## Your objective
From the material below, copy exactly the lines beginning with the one that contains "Click the New connection toolbar icon" and ending with the one that contains "This screenshot has height=309, width=644."; the pictures stay out.

## Data excerpts

+++

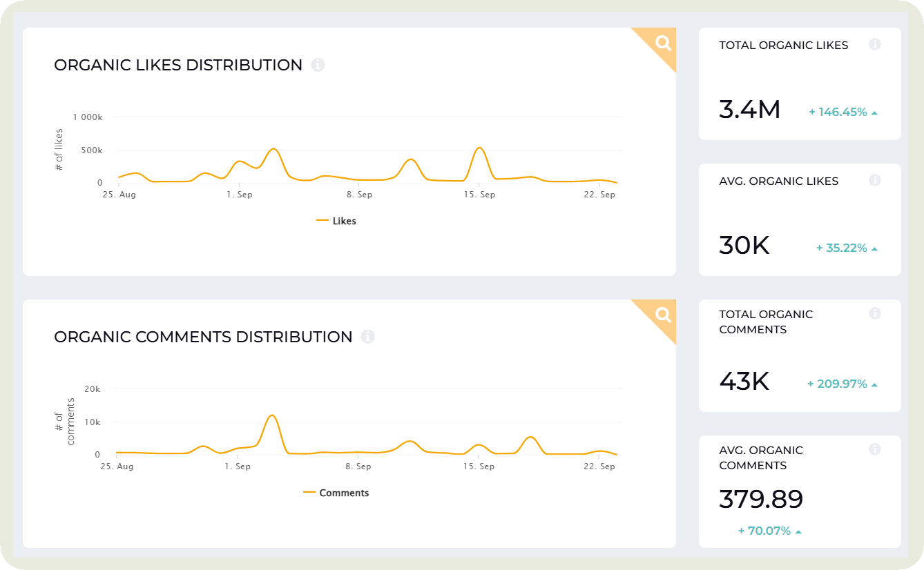Viewport: 924px width, 570px height.
Task: Click the info icon on Avg. Organic Likes card
Action: [x=875, y=179]
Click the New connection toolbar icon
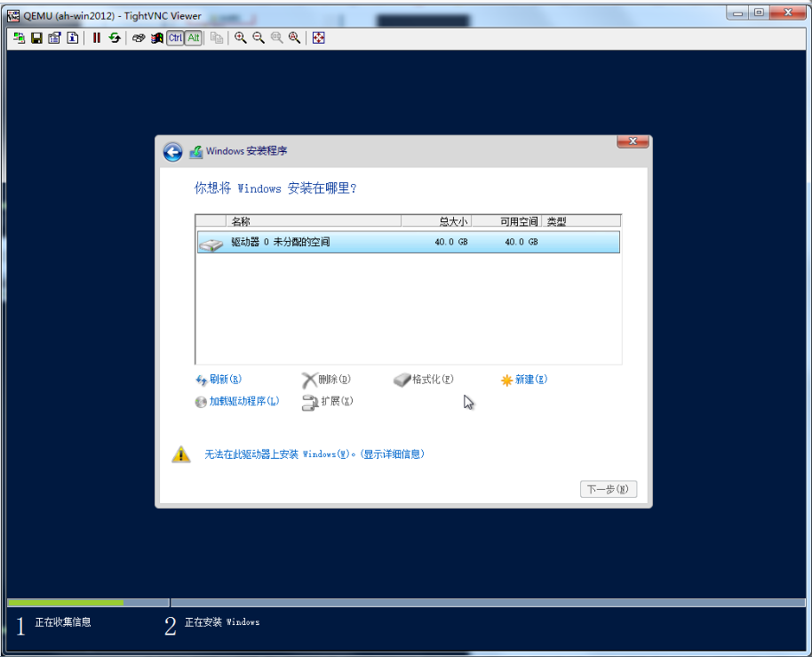 click(19, 38)
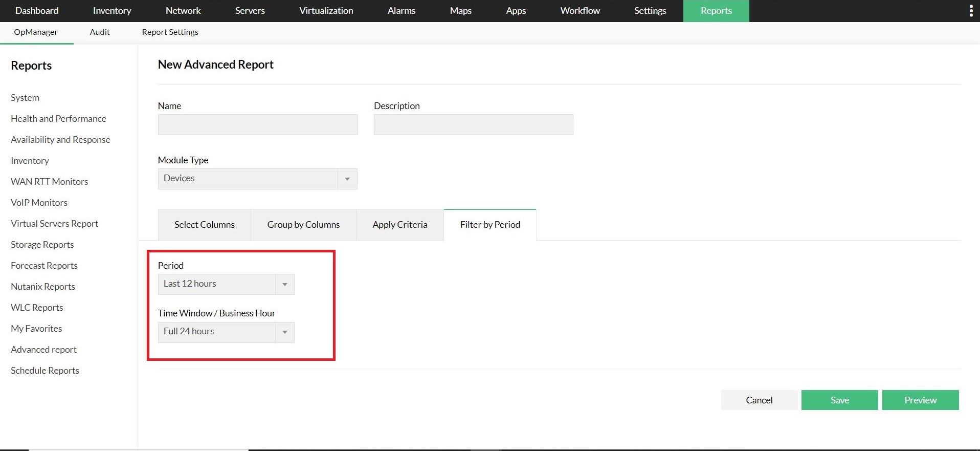Click into the Description text field
This screenshot has width=980, height=451.
click(x=473, y=124)
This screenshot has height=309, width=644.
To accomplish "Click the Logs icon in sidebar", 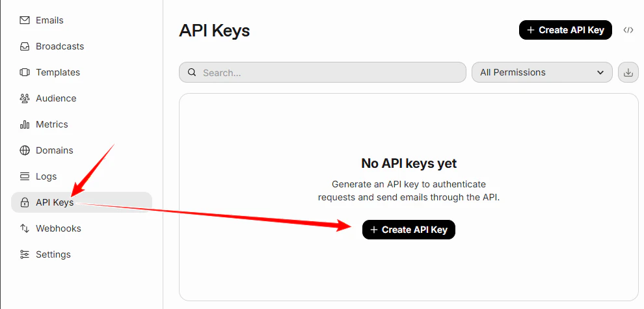I will 25,176.
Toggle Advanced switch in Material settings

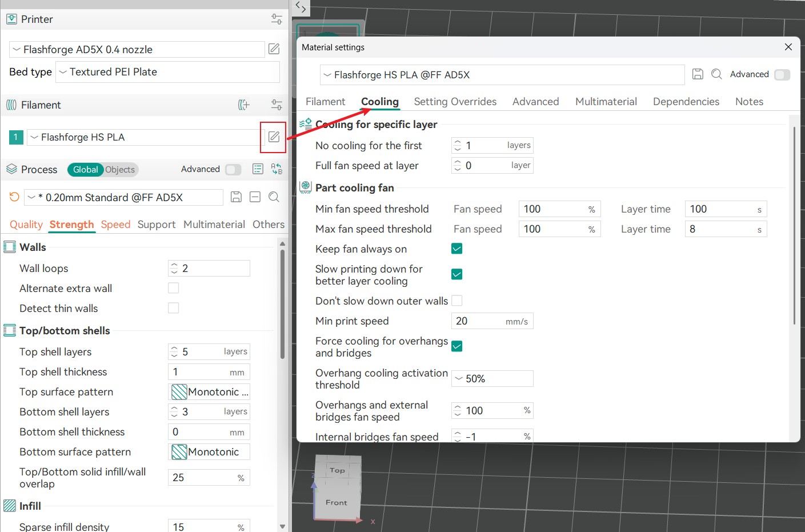point(782,75)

+++

## Task answer
Click the New connection toolbar icon
 click(19, 38)
Click into the Description text field
This screenshot has width=980, height=451.
click(x=473, y=124)
This screenshot has height=309, width=644.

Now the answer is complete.